Las autoridades italianas declararon el estado de emergencia en varias regiones del sur tras el temporal, pero en Niscemi el riesgo era más profundo que el episodio meteorológico. Protección Civil advirtió que algunas viviendas se han vuelto inhabitables de forma permanente y que parte de la población deberá ser reubicada. La pregunta ya no es solo qué se rompió, sino por qué el terreno no deja de ceder incluso cuando el cielo se despeja.
La explicación está bajo tierra. Niscemi se asienta sobre una meseta formada por capas geológicas muy distintas entre sí. En la superficie predominan depósitos aluviales y arenas poco cementadas, materiales porosos que dejan pasar el agua con facilidad. Más abajo aparecen limos y, finalmente, un sustrato de arcillas margosas mucho menos permeables. Esa combinación crea una especie de trampa: el agua penetra por las capas superiores pero queda retenida al llegar a la arcilla.

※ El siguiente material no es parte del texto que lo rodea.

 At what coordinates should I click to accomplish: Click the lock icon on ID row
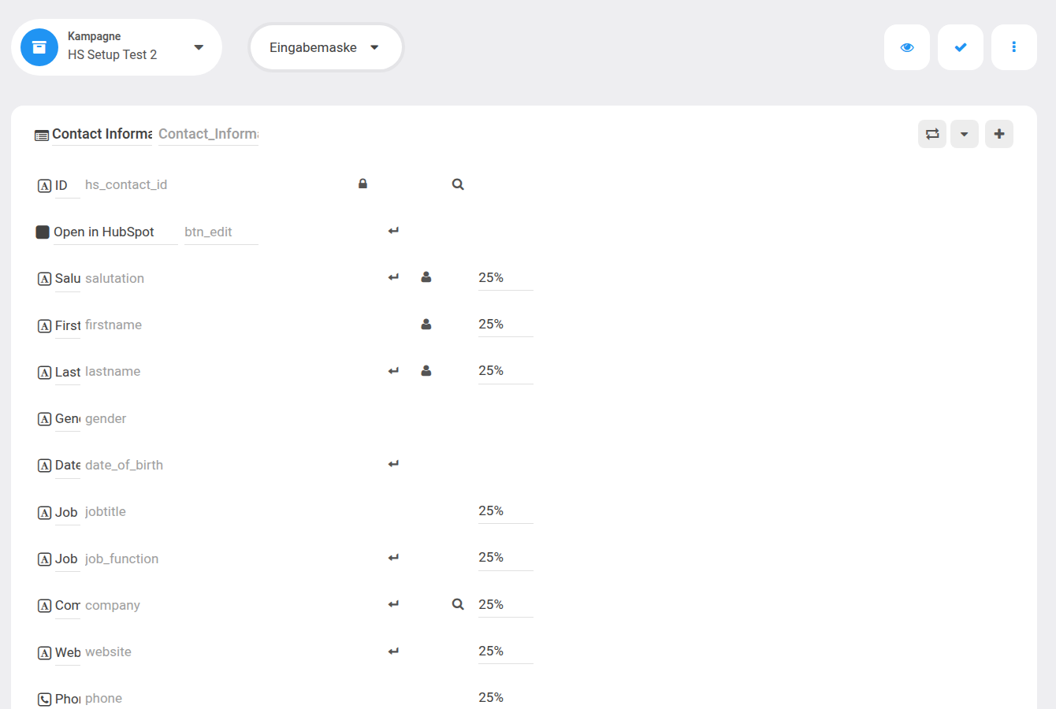(363, 184)
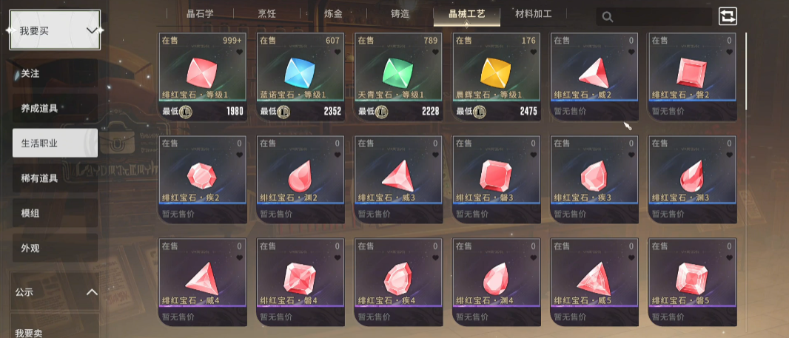Click the vertical scrollbar on item list
The image size is (789, 338).
pyautogui.click(x=746, y=70)
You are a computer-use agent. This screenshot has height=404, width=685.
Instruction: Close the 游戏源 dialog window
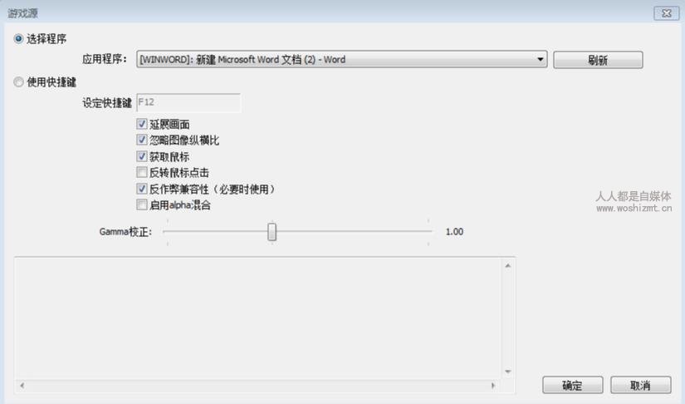666,13
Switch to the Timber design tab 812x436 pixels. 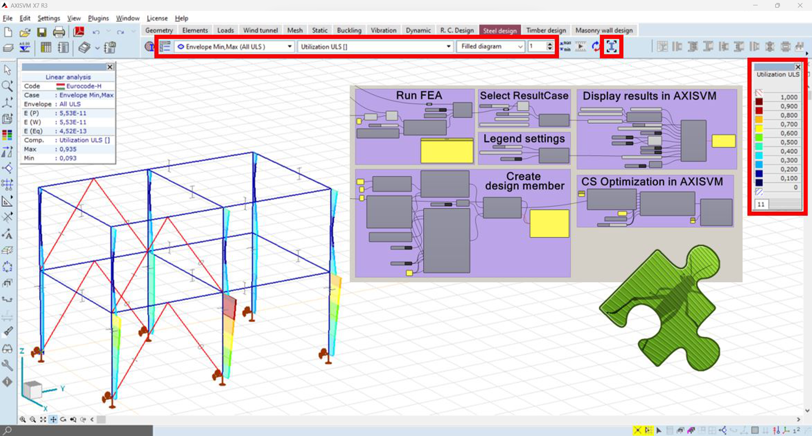tap(546, 31)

Con las lluvias intensas de las últimas semanas, el agua se infiltró y saturó esos estratos. Las arcillas, al empaparse, pierden resistencia y se comportan casi como una superficie resbaladiza. El resultado es que todo lo que está encima —arenas, limos y construcciones— empieza a deslizarse cuesta abajo como un bloque pesado sobre barro húmedo. No hace falta un gran terremoto ni una explosión: basta con la gravedad y la pérdida de fricción.
Ese mecanismo explica por qué el frente del deslizamiento se va ampliando. A medida que la base cede, la “corona” retrocede metros hacia el interior del pueblo, dejando nuevas grietas y cortes verticales. Técnicos locales estiman que las casas situadas a decenas de metros del borde podrían colapsar progresivamente. No es un evento instantáneo, sino un proceso lento y continuo que puede durar días o semanas.
Además, no se trata de un lugar estable que falló por sorpresa. La zona ya estaba catalogada desde hace años con riesgo geológico elevado y había sufrido deslizamientos anteriores. En ese contexto, la tormenta actuó más como detonante que como causa principal. El terreno ya era frágil; la lluvia solo aceleró un problema latente que llevaba tiempo gestándose.
Las consecuencias son muy prácticas. Dos de las principales vías de acceso han sido cerradas, el municipio quedó casi aislado y muchas familias salieron de casa con apenas unas horas de aviso. Reparar un talud o reforzar edificios no basta cuando el suelo entero se desplaza. Antes hay que estabilizar la ladera y drenar el agua acumulada, tareas técnicas que requieren tiempo y que no garantizan una solución inmediata.
Lo ocurrido en Niscemi es un recordatorio incómodo de algo que a menudo se olvida: no todos los desastres naturales son repentinos. Algunos son el resultado de años de fragilidad geológica combinados con episodios extremos de lluvia cada vez más frecuentes. En esos casos, el verdadero riesgo no está solo en la tormenta, sino en el terreno que queda después.